EXCERPTED RECORDS
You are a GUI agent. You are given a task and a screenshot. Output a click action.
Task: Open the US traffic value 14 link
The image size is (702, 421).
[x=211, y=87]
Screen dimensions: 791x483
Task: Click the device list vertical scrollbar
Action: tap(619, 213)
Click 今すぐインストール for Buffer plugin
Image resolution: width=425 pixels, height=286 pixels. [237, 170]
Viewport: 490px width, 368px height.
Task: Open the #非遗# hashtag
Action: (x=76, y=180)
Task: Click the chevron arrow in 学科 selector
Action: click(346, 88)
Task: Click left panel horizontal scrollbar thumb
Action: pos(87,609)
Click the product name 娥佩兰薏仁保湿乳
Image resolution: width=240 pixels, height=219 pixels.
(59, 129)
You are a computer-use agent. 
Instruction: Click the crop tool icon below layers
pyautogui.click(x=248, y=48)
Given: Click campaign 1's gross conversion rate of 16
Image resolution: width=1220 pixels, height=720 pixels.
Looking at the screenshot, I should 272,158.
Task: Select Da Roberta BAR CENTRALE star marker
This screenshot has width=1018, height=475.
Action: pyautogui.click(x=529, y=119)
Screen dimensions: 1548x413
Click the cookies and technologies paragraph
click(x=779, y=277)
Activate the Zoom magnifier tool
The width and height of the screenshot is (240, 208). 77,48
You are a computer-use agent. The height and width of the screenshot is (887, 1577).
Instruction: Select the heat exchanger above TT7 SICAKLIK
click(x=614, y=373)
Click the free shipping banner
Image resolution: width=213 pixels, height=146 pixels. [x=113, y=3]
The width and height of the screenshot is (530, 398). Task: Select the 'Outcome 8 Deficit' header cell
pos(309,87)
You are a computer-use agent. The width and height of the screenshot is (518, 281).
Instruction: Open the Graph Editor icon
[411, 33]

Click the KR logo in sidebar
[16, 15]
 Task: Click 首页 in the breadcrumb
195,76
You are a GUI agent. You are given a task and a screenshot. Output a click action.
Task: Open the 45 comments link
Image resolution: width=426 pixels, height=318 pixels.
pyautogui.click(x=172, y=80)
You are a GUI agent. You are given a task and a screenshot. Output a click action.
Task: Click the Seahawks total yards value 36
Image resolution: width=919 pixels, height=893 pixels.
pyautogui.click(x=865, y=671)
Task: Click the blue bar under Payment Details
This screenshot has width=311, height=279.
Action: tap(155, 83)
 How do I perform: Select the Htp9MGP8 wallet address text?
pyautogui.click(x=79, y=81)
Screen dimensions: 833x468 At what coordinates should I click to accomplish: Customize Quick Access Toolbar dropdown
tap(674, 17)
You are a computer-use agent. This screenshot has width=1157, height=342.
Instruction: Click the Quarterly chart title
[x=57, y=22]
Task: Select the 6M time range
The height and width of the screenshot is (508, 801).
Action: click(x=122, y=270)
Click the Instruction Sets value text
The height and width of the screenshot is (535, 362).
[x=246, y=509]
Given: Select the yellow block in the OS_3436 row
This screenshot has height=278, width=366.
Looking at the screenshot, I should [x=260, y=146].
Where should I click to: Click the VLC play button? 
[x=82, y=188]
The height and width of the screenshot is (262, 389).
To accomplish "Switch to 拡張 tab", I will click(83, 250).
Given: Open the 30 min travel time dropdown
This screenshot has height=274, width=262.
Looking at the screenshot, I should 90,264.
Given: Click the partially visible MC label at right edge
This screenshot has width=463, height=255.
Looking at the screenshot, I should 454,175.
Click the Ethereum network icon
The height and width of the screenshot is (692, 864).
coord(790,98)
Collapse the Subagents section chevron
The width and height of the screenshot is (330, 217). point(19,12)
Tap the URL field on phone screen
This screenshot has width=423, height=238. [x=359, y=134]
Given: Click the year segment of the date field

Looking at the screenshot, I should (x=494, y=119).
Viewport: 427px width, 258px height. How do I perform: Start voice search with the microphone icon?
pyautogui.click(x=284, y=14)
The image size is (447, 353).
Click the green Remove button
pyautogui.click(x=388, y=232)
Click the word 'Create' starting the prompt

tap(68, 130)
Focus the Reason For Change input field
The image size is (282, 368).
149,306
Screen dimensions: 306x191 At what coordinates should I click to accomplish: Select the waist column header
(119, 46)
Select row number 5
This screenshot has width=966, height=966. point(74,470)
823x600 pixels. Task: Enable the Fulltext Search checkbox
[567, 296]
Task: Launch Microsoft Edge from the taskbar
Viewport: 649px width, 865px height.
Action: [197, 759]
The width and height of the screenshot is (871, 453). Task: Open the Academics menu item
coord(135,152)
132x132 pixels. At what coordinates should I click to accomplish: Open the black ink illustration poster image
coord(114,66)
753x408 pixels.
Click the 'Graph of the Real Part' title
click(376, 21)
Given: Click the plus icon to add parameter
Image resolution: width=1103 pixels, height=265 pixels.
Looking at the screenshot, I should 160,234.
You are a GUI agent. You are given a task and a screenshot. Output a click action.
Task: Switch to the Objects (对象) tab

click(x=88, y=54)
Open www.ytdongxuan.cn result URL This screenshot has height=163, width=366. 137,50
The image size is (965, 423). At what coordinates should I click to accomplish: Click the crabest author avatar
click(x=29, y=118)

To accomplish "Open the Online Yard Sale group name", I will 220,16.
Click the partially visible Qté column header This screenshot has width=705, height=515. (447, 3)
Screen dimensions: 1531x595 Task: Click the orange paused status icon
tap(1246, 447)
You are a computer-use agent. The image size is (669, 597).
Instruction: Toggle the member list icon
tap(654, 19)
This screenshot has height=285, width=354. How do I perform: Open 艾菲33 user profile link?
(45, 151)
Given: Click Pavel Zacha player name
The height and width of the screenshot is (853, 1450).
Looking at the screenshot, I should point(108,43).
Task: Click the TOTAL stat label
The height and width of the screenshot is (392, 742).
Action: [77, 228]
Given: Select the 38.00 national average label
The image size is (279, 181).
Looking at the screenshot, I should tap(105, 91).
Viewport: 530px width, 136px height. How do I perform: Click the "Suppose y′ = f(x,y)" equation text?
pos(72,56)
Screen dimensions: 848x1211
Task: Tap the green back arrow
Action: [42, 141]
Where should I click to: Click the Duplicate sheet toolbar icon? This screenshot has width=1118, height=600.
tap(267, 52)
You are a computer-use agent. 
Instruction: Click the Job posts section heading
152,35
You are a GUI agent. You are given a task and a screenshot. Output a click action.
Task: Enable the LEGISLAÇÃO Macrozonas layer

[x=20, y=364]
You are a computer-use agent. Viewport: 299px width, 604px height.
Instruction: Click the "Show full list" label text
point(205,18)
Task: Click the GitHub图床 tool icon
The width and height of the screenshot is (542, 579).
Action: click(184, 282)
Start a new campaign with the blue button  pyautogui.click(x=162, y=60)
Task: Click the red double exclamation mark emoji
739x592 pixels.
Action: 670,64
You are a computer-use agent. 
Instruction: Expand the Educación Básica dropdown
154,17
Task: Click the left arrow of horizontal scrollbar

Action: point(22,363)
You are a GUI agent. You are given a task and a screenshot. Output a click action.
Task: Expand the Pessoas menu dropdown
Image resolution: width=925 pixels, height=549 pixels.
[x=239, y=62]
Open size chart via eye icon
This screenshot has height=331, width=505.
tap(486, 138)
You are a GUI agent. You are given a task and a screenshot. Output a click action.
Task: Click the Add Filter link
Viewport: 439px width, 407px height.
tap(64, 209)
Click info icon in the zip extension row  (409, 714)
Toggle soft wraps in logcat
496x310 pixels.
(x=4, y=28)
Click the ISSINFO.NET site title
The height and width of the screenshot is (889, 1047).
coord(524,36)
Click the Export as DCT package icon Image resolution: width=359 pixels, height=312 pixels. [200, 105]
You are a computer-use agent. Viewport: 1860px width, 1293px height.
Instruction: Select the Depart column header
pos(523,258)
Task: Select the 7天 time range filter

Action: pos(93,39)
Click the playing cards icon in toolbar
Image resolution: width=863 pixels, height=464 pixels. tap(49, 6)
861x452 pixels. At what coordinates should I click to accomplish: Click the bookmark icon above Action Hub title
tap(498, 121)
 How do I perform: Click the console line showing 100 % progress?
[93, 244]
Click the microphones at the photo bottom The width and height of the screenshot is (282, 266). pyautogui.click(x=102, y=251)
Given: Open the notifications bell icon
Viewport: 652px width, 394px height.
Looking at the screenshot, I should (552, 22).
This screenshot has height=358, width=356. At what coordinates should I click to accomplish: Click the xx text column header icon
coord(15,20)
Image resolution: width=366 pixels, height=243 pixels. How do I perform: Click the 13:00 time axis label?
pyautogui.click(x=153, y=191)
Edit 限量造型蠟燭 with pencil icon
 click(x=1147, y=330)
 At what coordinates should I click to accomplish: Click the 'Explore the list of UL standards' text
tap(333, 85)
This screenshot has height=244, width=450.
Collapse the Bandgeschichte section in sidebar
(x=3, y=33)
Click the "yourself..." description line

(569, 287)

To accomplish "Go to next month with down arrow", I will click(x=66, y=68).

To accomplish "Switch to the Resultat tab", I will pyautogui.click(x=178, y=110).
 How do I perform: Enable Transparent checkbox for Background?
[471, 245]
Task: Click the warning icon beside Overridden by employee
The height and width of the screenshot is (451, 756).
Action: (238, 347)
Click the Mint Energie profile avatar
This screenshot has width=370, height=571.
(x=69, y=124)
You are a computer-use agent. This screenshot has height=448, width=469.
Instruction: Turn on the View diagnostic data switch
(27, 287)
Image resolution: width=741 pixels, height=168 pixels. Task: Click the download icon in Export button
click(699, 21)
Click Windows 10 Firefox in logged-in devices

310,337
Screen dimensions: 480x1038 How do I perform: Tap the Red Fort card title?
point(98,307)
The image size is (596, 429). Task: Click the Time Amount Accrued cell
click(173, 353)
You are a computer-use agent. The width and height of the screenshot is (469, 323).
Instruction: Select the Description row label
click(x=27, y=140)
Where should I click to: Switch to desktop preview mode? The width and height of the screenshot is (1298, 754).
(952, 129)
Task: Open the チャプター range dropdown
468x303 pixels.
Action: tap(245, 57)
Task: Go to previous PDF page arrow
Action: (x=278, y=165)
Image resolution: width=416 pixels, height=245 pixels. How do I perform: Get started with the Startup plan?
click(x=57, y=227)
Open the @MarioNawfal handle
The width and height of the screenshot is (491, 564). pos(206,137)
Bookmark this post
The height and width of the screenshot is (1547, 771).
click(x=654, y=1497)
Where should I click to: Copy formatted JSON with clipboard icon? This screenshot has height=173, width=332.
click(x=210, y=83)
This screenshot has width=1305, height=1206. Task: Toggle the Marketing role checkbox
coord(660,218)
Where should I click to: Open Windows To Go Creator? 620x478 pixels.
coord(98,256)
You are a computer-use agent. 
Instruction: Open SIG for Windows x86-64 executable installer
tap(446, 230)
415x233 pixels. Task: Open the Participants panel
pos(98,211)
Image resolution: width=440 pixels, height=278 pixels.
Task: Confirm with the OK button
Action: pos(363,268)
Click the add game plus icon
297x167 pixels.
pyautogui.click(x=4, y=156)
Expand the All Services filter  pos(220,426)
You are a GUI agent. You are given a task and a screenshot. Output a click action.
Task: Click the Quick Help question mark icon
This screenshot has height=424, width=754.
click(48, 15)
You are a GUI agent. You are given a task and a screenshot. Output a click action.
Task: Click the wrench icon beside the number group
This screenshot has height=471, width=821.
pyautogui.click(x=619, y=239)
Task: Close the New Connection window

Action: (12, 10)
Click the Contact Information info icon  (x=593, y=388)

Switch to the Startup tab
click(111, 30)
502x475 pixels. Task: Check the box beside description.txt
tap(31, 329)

ABOUT THIS TASK
The stretch of entries above that starts with the line containing "Task: Click the blue" and goes on through the line containing "Task: Select the 6M time range" is to be transcribed exactly, and no other line is to be transcribed.

YOUR RESPONSE
Task: Click the blue bar under Payment Details
This screenshot has width=311, height=279.
Action: tap(155, 83)
 How do I perform: Select the Htp9MGP8 wallet address text?
pyautogui.click(x=79, y=81)
Screen dimensions: 833x468 At what coordinates should I click to accomplish: Customize Quick Access Toolbar dropdown
tap(674, 17)
You are a computer-use agent. This screenshot has width=1157, height=342.
Instruction: Click the Quarterly chart title
[x=57, y=22]
Task: Select the 6M time range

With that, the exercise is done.